Im Gebiet der neuen Länder haben Kassenmitglieder mit einem Einkommen von bisher schon über 5.325 DM monatlich bzw. 63.900 DM jährlich 2001 einen höheren Anspruch beim Krankengeld. Allerdings ergeben sich durch die neue Bemessungsgrenze in nicht wenigen Fällen höhere Beiträge an die jeweilige Kasse. Höher vergütet werden im neuen Jahr selbstbeschaffte Haushaltshilfen sowie auch die häusliche Krankenpflege. Auch gelten seit dem Jahreswechsel in den neuen Ländern die jetzt aktuellen Härtefallgrenzen West, wie die KKH hervorhebt.

Seit Jahresanfang belaufen sich die monatlichen Einkommensgrenzen für die vollständige Befreiung von Zuzahlungen in der sozialen Krankenversicherung bei

  • Alleinstehenden auf 1.792 DM,
  • Zwei-Personen-Haushalten auf 2.464 DM
  • Drei-Personen-Haushalten auf 2.912 DM
  • Vier-Personen-Haushalten auf 3.360 DM.

Innerhalb dieser Einkommensgrenzen muss nichts zugezahlt werden. Das betrifft die Versorgung mit Arznei- und Verbandmitteln sowie Heil- und Hilfsmitteln, außerdem stationäre Vorsorge- und Rehabilitationsmaßnahmen, notwendige Fahrkosten und Zahnersatz, wie die KKH erläutert. Im Osten haben sich die Grenzwerte gegenüber 2000 deutlich erhöht.

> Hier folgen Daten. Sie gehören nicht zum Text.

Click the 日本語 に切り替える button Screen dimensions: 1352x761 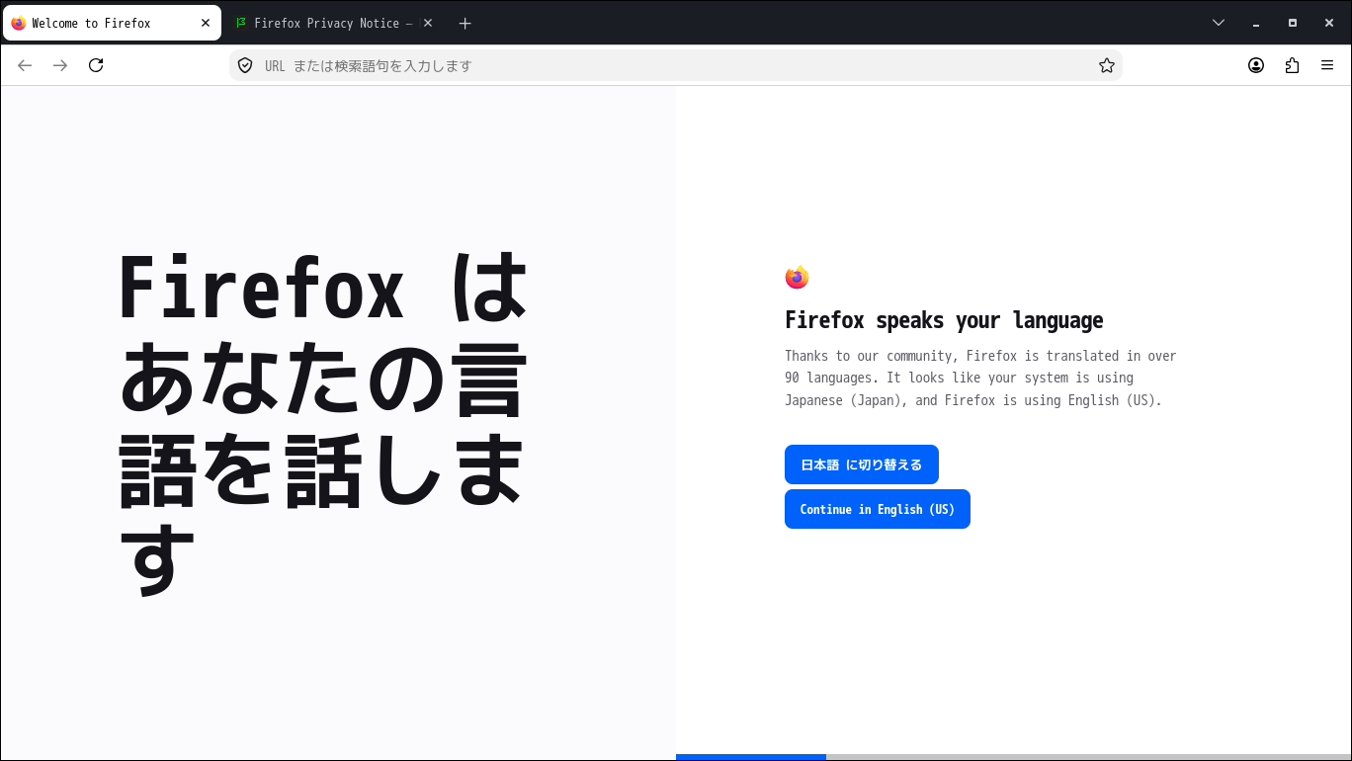click(x=862, y=465)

Daneben gibt es - unverändert - die teilweise Zuzahlungsbefreiung nach der Überforderungsklausel. Hier beträgt die Belastungsgrenze 2001 generell zwei Prozent der jährlichen Bruttoeinnahmen zum Lebensunterhalt. Dauerkranke mit mindestens einem Prozent Zuzahlung sind nach einem Jahr befreit. Bei der Anrechnung von Angehörigen sind im Kalenderjahr 2001 zur teilweisen Befreiung folgende Freibeträge zu berücksichtigen:

  • Freibetrag für eine(n) Angehörige(n) = 8.064 DM
  • Freibetrag für jede(n) weitere(n) Angehörige(n) = 5.376 DM.

Wichtige Änderung bei eintretender Versicherungspflicht: Wer bisher bei seiner Krankenkasse freiwillig versichert war, jedoch von der - im Osten stark - gestiegenen Bemessungsgrenze eingeholt und somit versicherungspflichtig wurde, hat jetzt nicht mehr die Möglichkeit der Wahl der Kostenerstattung. Hierbei treten Versicherte in Vorleistung. Für Versicherungspflichtige sowie auch alle freiwillig Versicherten, soweit diese nicht von dem besonderen Wahlrecht Gebrauch machen, gilt wie bisher weiterhin das seit Jahrzehnten bewährte Sachleistungsprinzip. - Weitere Hinweise und Rat in Einzelfragen geben die Krankenkassen vor Ort.